Interessante que tenha estreado em São Paulo O Balão Vermelho e O Cavalo Selvagem, dois médias bem bacanas de Albert Lamorisse. É uma oportunidade que os cinéfilos paulistas têm de conhecer esse cineasta combatido por Truffaut e amado por Bazin.

São filmes de fábula, elementos mágicos e pouco diálogos. Truffaut falava que o balão segue o menino à distância. Mas seus problemas com o filme, expostos num texto muito bem escrito, me parecem bobos. O Cavalo Selvagem é melhor que O Balão Vermelho, e o que importa se o tal cavalo tem atitudes próximas das humanas?
O final dos dois lembra bastante o de Os Incompreendidos, porque Truffaut queria mesmo dar uma resposta a esses finais que tanto tinham incomodado. Finais belíssimos, dos três filmes.

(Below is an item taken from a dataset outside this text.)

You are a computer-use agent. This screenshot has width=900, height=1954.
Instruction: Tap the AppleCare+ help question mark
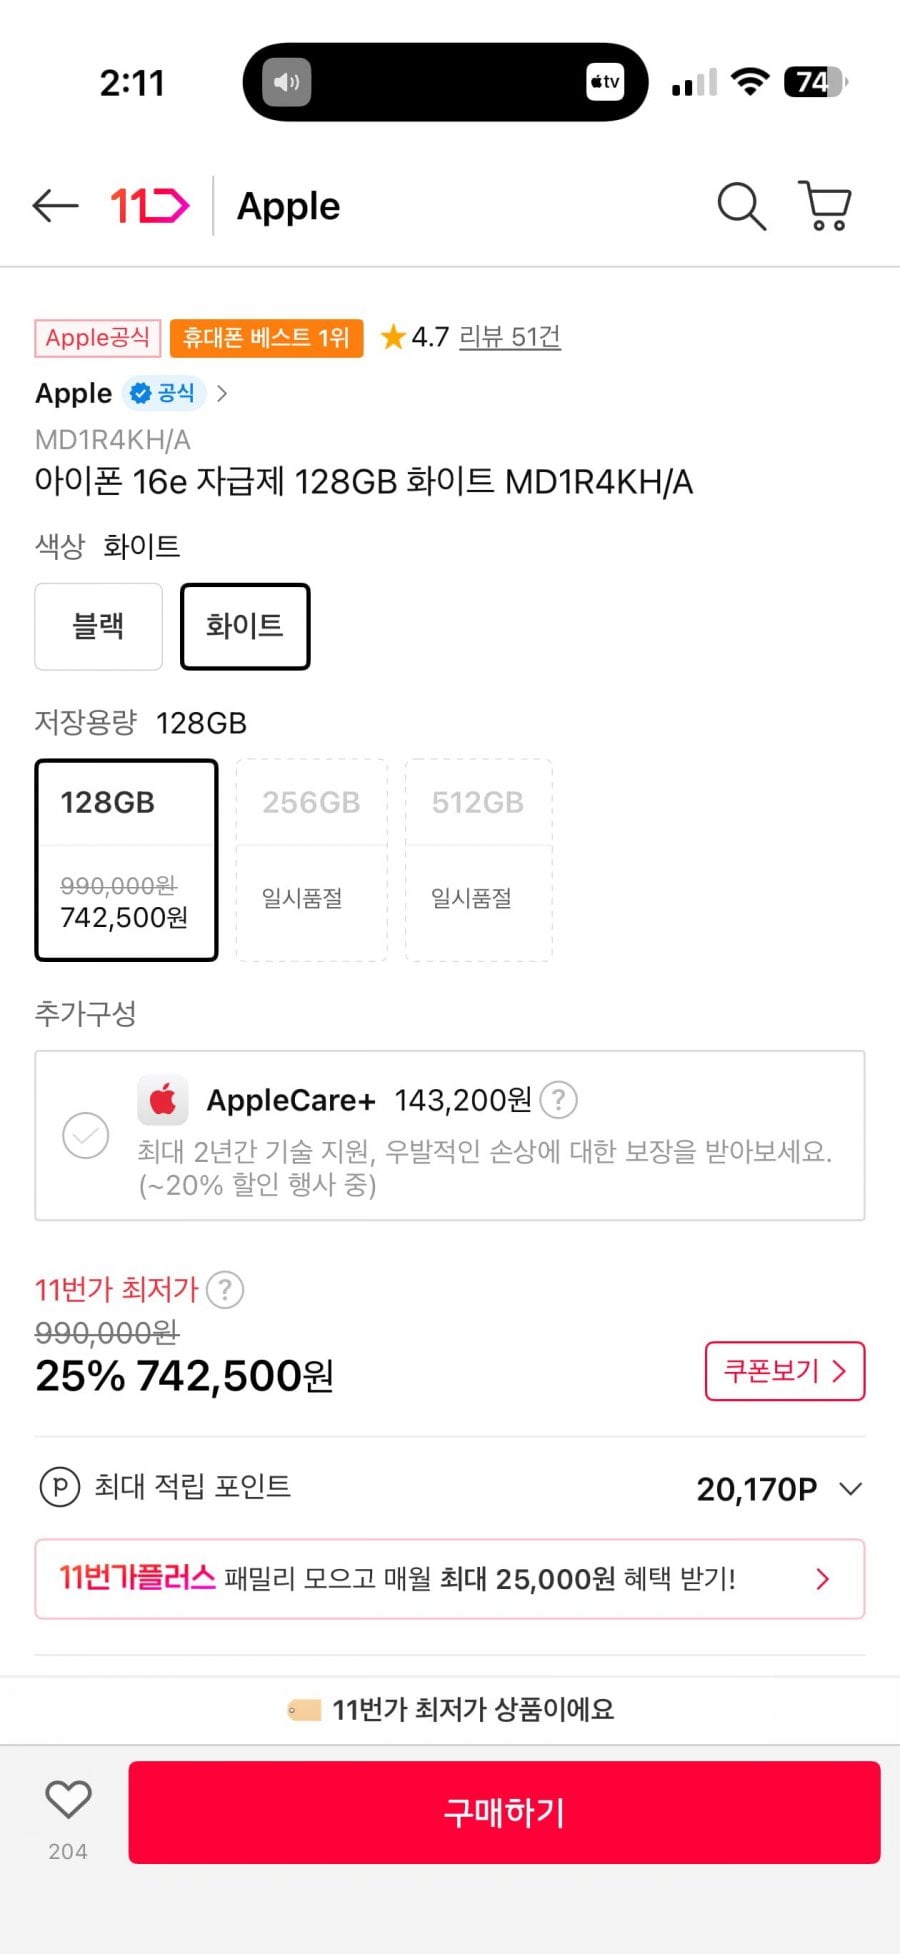558,1100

quinta-feira, 3 de julho de 2008

Cinturão Vermelho, de David Mamet, é um dos filmes mais tortos dos últimos tempos. E aquele começo já estava me convencendo de que seria uma porcaria, principalmente por aquele disparo acidental da arma. Mas talvez ele seja assim torto, desmedido, por estar entregue a uma única idéia: a honra como salvação para o capitalismo feroz. Dane-se o roteiro (vindo justamente de um roteirista). Isso o faz tão interessante que fica mais fácil relevar os buracos na narrativa. Muitas coisas não fazem sentido, e aqueles que pensarem estar diante de um desastre cinematográfico, se surpreenderão com um final belíssimo e super coerente. O anti-comercialismo extremo é aquele que se insinua tanto como produto industrial que vai comendo todas as entranhas da indústria sem que ela perceba. Uma verdadeira subversão.

quarta-feira, 2 de julho de 2008

Na semana passada, uma senhora na fila do Reserva estava revoltada por ter perdido O Segredo do Grão, de Abdellatif Kechiche. Ela se confundiu e achou que o filme tinha estreado, quando ele passou numa mostra de pré-estréias francesas. Não havia motivo para desespero, já que este terceiro longa do diretor é uma decepção tremenda. No ótimo A Esquiva (revisto e confirmado), há um olhar vigoroso para a juventude suburbana, imigrante, cheia de sotaques quase incompreensíveis. A câmera de Kechiche passeava com desenvoltura, numa das vezes em que a câmera treme por uma tentativa de se incluir em um mundo (como no caso dos filmes de Kawase), não para se filiar a um modismo. No primeiro e irregular La Faute a Voltaire, ele captava as incertezas do amor que nasce de onde menos se espera, e constrói algumas cenas bem bonitas com Elodie Bouchez. Neste O Segredo do Grão, tudo é meio derivativo desses dois primeiros filmes, das brigas aos berros do segundo aos olhares titubeantes do primeiro. Mas tudo é incrivelmente sem sal, diluição das mais canhestras. E perto do final há duas seqüências que correm em paralelo e que são inacreditavelmente constrangedoras. Será que Kechiche vai se tornar diretor de apenas um grande filme?